Input material:
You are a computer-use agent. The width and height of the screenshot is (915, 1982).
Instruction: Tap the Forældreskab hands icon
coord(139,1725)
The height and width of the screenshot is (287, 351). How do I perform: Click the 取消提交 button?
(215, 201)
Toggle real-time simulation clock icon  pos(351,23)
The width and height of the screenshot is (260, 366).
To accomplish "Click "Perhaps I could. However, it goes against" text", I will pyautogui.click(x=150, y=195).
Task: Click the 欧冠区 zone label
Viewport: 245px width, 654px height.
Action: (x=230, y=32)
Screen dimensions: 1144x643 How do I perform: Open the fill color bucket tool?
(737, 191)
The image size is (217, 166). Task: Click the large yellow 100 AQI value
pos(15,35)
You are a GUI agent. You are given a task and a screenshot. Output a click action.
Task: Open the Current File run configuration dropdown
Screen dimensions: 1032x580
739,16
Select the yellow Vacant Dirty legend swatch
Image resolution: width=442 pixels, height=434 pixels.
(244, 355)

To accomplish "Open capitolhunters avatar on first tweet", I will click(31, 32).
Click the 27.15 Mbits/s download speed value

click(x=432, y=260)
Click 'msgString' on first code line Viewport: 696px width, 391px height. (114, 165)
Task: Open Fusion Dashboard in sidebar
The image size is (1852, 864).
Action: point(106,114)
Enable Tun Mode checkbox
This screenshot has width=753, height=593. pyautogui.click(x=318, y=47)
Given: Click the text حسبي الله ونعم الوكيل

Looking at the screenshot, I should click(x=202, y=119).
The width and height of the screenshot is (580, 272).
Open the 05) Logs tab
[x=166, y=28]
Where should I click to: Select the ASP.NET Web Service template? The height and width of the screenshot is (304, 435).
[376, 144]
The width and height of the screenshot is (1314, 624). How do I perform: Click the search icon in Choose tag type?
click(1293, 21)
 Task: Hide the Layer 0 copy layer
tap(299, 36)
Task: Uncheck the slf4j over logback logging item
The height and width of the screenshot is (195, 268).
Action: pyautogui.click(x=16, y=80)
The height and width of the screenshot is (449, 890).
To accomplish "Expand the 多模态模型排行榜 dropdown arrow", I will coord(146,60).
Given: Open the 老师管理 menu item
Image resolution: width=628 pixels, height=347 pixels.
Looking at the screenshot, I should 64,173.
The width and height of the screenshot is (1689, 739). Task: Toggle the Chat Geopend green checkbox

What this task involves: Turn the lines of the listing above, from the line with "The width and height of the screenshot is (1314, 624)." to the line with "Action: pyautogui.click(x=16, y=80)", both included, into a numbered list, omitting any blank lines.

Result of the exercise:
1. The width and height of the screenshot is (1314, 624). How do I perform: Click the search icon in Choose tag type?
2. click(1293, 21)
3.  Task: Hide the Layer 0 copy layer
4. tap(299, 36)
5. Task: Uncheck the slf4j over logback logging item
6. The height and width of the screenshot is (195, 268).
7. Action: pyautogui.click(x=16, y=80)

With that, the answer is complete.